[Records from a data source]
⟨

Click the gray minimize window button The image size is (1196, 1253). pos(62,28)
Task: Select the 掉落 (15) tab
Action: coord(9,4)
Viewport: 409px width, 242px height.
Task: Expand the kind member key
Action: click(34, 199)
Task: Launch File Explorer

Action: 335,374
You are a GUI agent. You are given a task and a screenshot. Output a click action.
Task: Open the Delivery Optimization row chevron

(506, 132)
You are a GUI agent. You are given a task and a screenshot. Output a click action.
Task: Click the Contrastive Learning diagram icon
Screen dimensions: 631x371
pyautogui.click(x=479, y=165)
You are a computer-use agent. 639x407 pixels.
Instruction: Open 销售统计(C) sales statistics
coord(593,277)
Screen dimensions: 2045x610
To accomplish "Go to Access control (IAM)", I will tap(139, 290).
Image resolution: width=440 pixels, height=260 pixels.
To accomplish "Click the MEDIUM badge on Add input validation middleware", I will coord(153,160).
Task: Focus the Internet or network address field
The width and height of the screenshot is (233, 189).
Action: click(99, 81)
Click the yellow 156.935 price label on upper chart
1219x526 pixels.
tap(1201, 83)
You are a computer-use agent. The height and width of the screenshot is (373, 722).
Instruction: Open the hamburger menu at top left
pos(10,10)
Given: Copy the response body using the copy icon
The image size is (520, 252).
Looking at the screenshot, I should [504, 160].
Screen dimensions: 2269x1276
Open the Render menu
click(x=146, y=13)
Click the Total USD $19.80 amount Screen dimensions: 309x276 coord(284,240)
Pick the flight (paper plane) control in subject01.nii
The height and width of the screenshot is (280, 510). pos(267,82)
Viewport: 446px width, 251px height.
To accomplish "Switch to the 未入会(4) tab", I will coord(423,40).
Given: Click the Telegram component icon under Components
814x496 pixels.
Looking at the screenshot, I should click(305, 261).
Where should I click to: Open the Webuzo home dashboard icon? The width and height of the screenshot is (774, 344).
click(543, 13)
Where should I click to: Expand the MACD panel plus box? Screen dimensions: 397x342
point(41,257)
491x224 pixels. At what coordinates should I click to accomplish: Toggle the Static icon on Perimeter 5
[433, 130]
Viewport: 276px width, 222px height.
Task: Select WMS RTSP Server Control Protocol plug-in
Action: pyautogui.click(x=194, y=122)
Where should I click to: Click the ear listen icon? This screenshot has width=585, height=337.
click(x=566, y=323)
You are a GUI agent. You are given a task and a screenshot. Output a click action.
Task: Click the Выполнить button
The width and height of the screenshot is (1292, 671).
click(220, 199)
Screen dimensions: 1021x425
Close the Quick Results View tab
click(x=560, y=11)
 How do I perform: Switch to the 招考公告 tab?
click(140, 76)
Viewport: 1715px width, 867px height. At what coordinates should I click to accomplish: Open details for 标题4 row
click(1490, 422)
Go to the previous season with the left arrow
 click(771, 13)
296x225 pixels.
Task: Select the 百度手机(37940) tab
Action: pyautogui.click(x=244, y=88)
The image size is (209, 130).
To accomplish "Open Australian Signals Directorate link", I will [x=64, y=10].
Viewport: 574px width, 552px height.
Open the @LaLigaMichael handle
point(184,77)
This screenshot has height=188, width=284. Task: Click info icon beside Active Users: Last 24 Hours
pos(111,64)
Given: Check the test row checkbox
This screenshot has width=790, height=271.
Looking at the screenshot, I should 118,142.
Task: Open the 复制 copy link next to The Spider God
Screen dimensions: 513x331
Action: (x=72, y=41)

⟩

_DESCRIPTION OF THE TASK_: Turn the records above, from the line with "The image size is (209, 130)." up to and including the last line, into a numbered list with blank lines left out.

_RESPONSE_:
1. The image size is (209, 130).
2. To accomplish "Open Australian Signals Directorate link", I will [x=64, y=10].
3. Viewport: 574px width, 552px height.
4. Open the @LaLigaMichael handle
5. point(184,77)
6. This screenshot has height=188, width=284. Task: Click info icon beside Active Users: Last 24 Hours
7. pos(111,64)
8. Given: Check the test row checkbox
9. This screenshot has width=790, height=271.
10. Looking at the screenshot, I should 118,142.
11. Task: Open the 复制 copy link next to The Spider God
12. Screen dimensions: 513x331
13. Action: (x=72, y=41)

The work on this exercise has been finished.